* begin Records to process *

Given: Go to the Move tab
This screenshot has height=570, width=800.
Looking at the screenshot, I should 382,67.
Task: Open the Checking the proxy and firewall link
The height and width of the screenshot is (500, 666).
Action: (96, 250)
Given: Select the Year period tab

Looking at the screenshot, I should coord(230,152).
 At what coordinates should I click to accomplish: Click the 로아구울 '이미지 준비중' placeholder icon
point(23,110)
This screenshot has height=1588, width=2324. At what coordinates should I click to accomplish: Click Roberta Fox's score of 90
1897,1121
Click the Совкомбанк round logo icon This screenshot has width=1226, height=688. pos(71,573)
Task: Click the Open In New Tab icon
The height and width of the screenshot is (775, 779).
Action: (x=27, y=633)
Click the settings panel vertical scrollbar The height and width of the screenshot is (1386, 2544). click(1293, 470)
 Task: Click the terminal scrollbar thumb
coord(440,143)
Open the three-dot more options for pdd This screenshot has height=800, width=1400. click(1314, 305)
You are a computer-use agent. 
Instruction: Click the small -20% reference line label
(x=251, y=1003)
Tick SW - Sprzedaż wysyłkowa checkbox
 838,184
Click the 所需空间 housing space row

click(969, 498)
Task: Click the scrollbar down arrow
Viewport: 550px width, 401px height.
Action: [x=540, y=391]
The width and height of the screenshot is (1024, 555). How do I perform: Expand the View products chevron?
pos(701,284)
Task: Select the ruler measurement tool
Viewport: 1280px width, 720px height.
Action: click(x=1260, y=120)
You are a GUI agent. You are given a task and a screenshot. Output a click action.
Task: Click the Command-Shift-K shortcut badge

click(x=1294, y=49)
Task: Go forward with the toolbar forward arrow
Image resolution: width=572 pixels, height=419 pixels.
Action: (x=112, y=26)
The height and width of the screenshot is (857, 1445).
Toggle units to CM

* end Records to process *

## To do
Arrange each non-blank line of the listing above as a Markdown table with two columns, No. and Line, numbering the rows consecutively from 1.

## Written solution
| No. | Line |
|---|---|
| 1 | Given: Go to the Move tab |
| 2 | This screenshot has height=570, width=800. |
| 3 | Looking at the screenshot, I should 382,67. |
| 4 | Task: Open the Checking the proxy and firewall link |
| 5 | The height and width of the screenshot is (500, 666). |
| 6 | Action: (96, 250) |
| 7 | Given: Select the Year period tab |
| 8 | Looking at the screenshot, I should coord(230,152). |
| 9 |  At what coordinates should I click to accomplish: Click the 로아구울 '이미지 준비중' placeholder icon |
| 10 | point(23,110) |
| 11 | This screenshot has height=1588, width=2324. At what coordinates should I click to accomplish: Click Roberta Fox's score of 90 |
| 12 | 1897,1121 |
| 13 | Click the Совкомбанк round logo icon This screenshot has width=1226, height=688. pos(71,573) |
| 14 | Task: Click the Open In New Tab icon |
| 15 | The height and width of the screenshot is (775, 779). |
| 16 | Action: (x=27, y=633) |
| 17 | Click the settings panel vertical scrollbar The height and width of the screenshot is (1386, 2544). click(1293, 470) |
| 18 |  Task: Click the terminal scrollbar thumb |
| 19 | coord(440,143) |
| 20 | Open the three-dot more options for pdd This screenshot has height=800, width=1400. click(1314, 305) |
| 21 | You are a computer-use agent.  |
| 22 | Instruction: Click the small -20% reference line label |
| 23 | (x=251, y=1003) |
| 24 | Tick SW - Sprzedaż wysyłkowa checkbox |
| 25 |  838,184 |
| 26 | Click the 所需空间 housing space row |
| 27 | click(969, 498) |
| 28 | Task: Click the scrollbar down arrow |
| 29 | Viewport: 550px width, 401px height. |
| 30 | Action: [x=540, y=391] |
| 31 | The width and height of the screenshot is (1024, 555). How do I perform: Expand the View products chevron? |
| 32 | pos(701,284) |
| 33 | Task: Select the ruler measurement tool |
| 34 | Viewport: 1280px width, 720px height. |
| 35 | Action: click(x=1260, y=120) |
| 36 | You are a GUI agent. You are given a task and a screenshot. Output a click action. |
| 37 | Task: Click the Command-Shift-K shortcut badge |
| 38 | click(x=1294, y=49) |
| 39 | Task: Go forward with the toolbar forward arrow |
| 40 | Image resolution: width=572 pixels, height=419 pixels. |
| 41 | Action: (x=112, y=26) |
| 42 | The height and width of the screenshot is (857, 1445). |
| 43 | Toggle units to CM |